Avant 1958, la France était encore dans une démarche de reconstruction marquée par des politiques de formation dispersée, en 1958, la France adopte une planification fondée sur le Commissariat au Plan et la DATAR : prévoir les besoins de main-d’œuvre, adapter les qualifications à la croissance, Trente Glorieuse, et intégrer la formation dans une stratégie économique nationale. La formation cesse d’être un outil social pour devenir un levier de planification économique. L’Etat intervient par la planification et la norme administrative, mais toujours sans droit opposable, toujours période de pré-droit. La pratique de la formation précède la reconnaissance juridique par la norme.

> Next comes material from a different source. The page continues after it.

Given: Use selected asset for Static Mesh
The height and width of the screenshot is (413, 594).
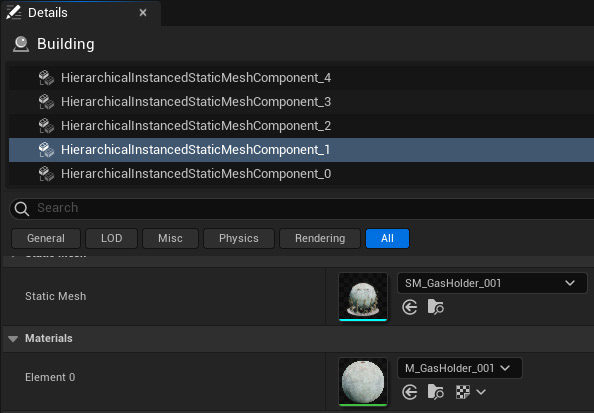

Dans le sillage de la planification, émerge des mouvements sociaux : syndicats, éducation populaire, universités ouvrières qui réclament une formation pour émanciper. L’explosion de Mai 68 devient une convergence de ces deux mouvements, ce qui conduira aux Accord de Grenelle et à l’ANI du 9 juillet 1971, puis la loi Delors.
Depuis cet époque, la question reste ouverte et politique : la formation, est-elle un droit de l’individu ou une prérogative de l’employeur ? La doctrine juridique peine à définir un statut de la formation. Certains juristes parlent de « droit faible » entre le droit du travail et la politique éducative. L’école des positivistes juridiques, ceux qui considèrent que le droit ne se définit que par les règles effectivement posées par l’autorité publique et non par des valeurs morales ou sociales, considère que le droit social ne pouvait exister avant 1971, faute d’une norme obligatoire et opposable explicite. A l’inverse, la doctrine sociale, comme Alain Supiot ou Pierre Benoist soutient qu’il existait déjà un pré-droit, un champ normatif en gestation, annonçant la juridisation future. Alain Supiot parle d’un « droit qui s’ignore comme tel ». Tous sont d’accord pour dire l’importance de la loi de 1971.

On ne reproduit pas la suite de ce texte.